• _Selection_:
I CAN'T WAKE UP. Lyric Studio to 9 February.
London
I CAN'T WAKE UP
based on an idea by Paul Hunter
Told by an Idiot, Lyric Studio Hammersmith To 9 February 2002
Runs 1hr 15min No interval
TICKETS 020 8741 2311
Review Timothy Ramsden 28 January
Pre-Victorian values: lashings of the navy and an asylum involved in a touching comic treatment.As 8pm approaches a tannoy declares 'I Can't Wake Up in the studio theatre'. Its slightly surreal nature's nothing to what follows, which apparently owes its origin partly to John Toohey's HMS Portable Nightmare.
That's certainly a title fitting the feel of the show, backed as it is by a huge sail which trails onto the floor to become a kind of carpet. The effect recalls Dali's melting watches. It accompanies an action where characters, their mental - and the theatrical - states change with rapid unpredictability.
Sometimes we might be in Oliver (The Man Who Mistook His Wife For A Hat) Sacks territory as Mallen recognises his wife Emily only when she wears a hat, screaming at her for a whore when she lets her hair flow free. There's an added time-dysjunction when Mallen, an English naval officer of the Napoleonic age, simultaneously lives in a world of TV and microwaves.

• _Stored data_:

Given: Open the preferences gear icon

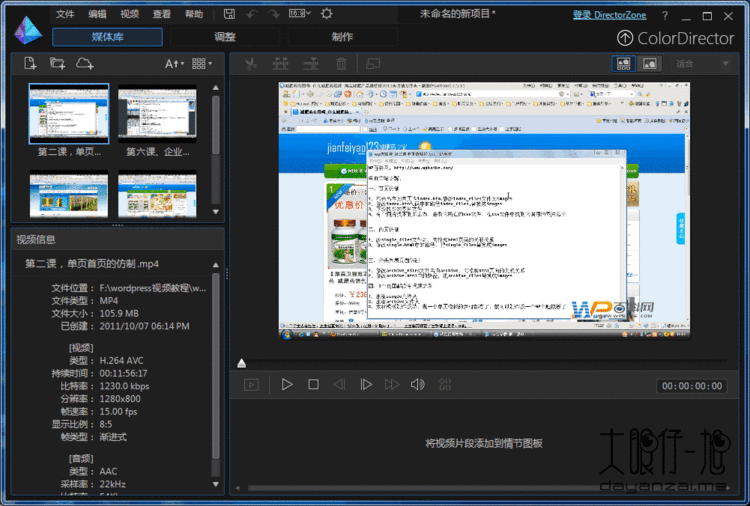Looking at the screenshot, I should click(x=327, y=14).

• _Stated goal_: Can you copy out the whole review of I Can't Wake Up word for word, from its opening title line to its final sentence?

• _Exercise response_:
I CAN'T WAKE UP. Lyric Studio to 9 February.
London
I CAN'T WAKE UP
based on an idea by Paul Hunter
Told by an Idiot, Lyric Studio Hammersmith To 9 February 2002
Runs 1hr 15min No interval
TICKETS 020 8741 2311
Review Timothy Ramsden 28 January
Pre-Victorian values: lashings of the navy and an asylum involved in a touching comic treatment.As 8pm approaches a tannoy declares 'I Can't Wake Up in the studio theatre'. Its slightly surreal nature's nothing to what follows, which apparently owes its origin partly to John Toohey's HMS Portable Nightmare.
That's certainly a title fitting the feel of the show, backed as it is by a huge sail which trails onto the floor to become a kind of carpet. The effect recalls Dali's melting watches. It accompanies an action where characters, their mental - and the theatrical - states change with rapid unpredictability.
Sometimes we might be in Oliver (The Man Who Mistook His Wife For A Hat) Sacks territory as Mallen recognises his wife Emily only when she wears a hat, screaming at her for a whore when she lets her hair flow free. There's an added time-dysjunction when Mallen, an English naval officer of the Napoleonic age, simultaneously lives in a world of TV and microwaves.